*** Extracted information Section Begins ***
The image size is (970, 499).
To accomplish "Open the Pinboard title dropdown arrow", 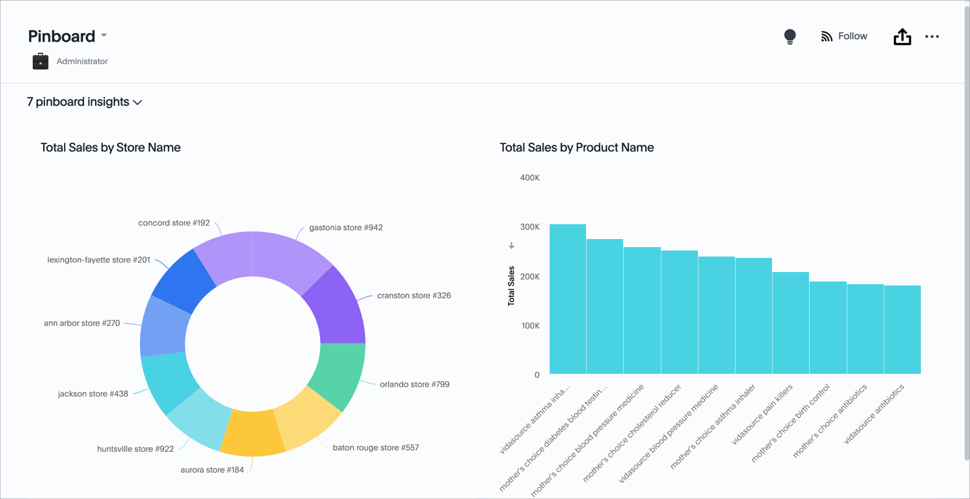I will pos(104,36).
*** Extracted information Section Ends ***
*** Extracted information Section Begins ***
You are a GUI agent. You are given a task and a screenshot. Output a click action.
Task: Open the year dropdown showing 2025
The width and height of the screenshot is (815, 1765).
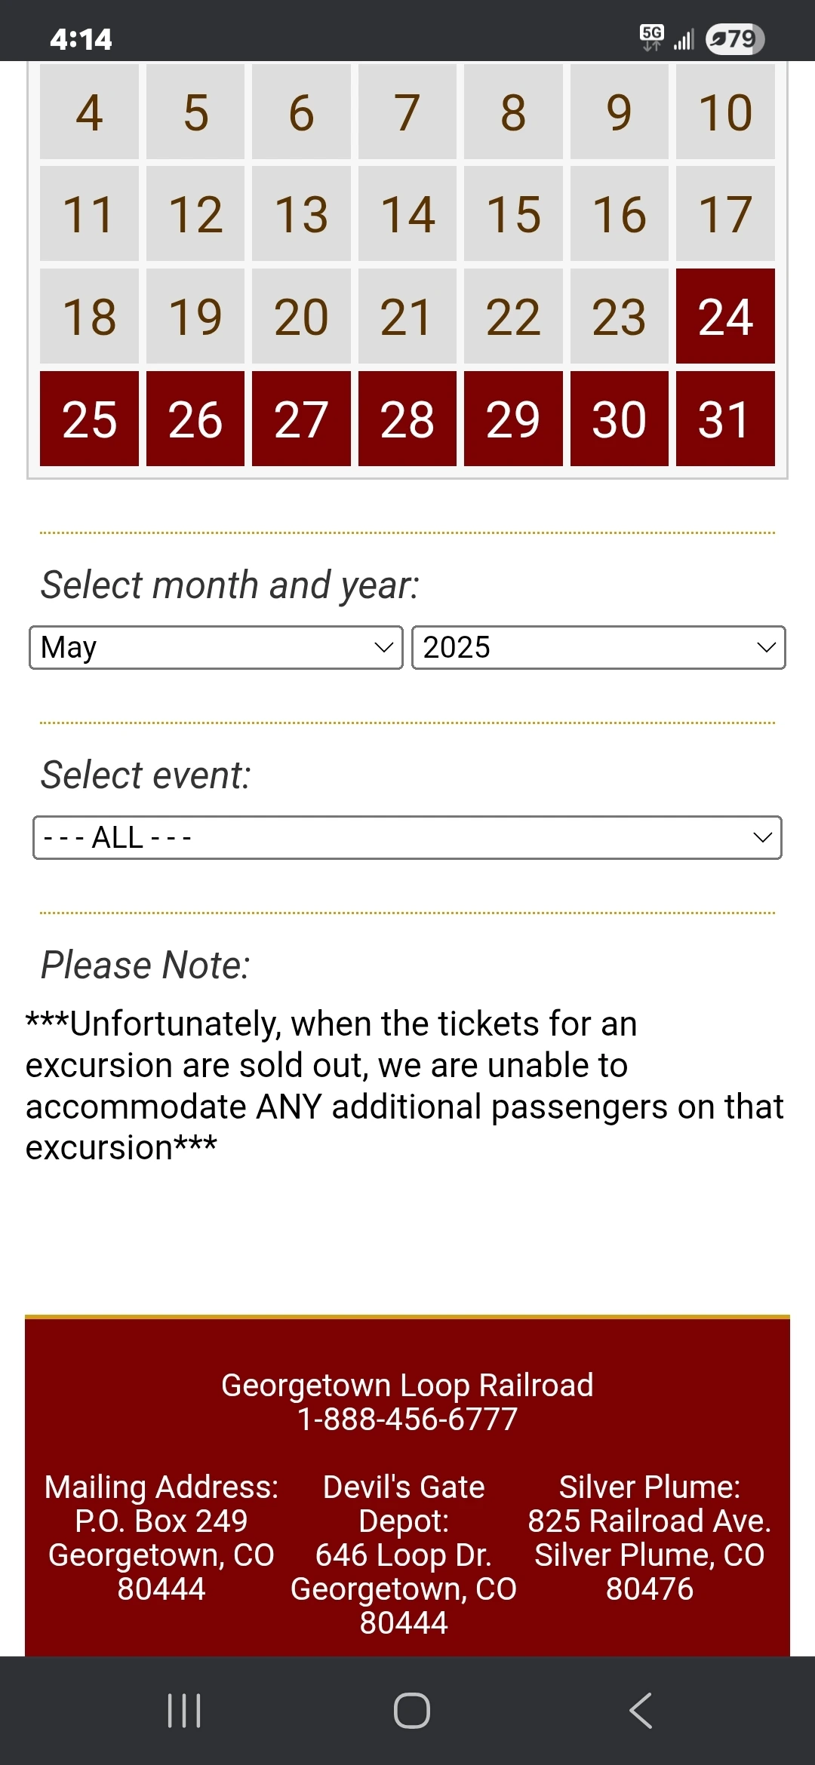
*** Extracted information Section Ends ***
*** Extracted information Section Begins ***
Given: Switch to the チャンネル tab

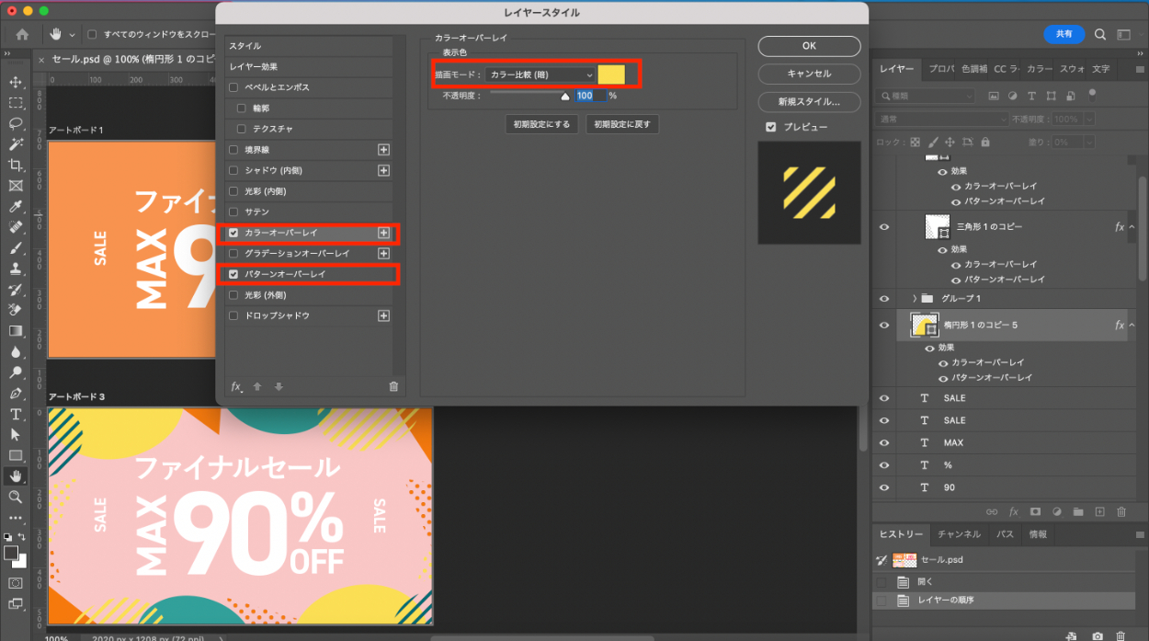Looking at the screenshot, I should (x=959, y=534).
*** Extracted information Section Ends ***
* Goal of the exercise
Return exactly the lines above from the line that has "Task: Open the year dropdown showing 2025" through the line that has "The width and", inclusive, and nothing else.

* Solution to this exercise
Task: Open the year dropdown showing 2025
The width and height of the screenshot is (815, 1765).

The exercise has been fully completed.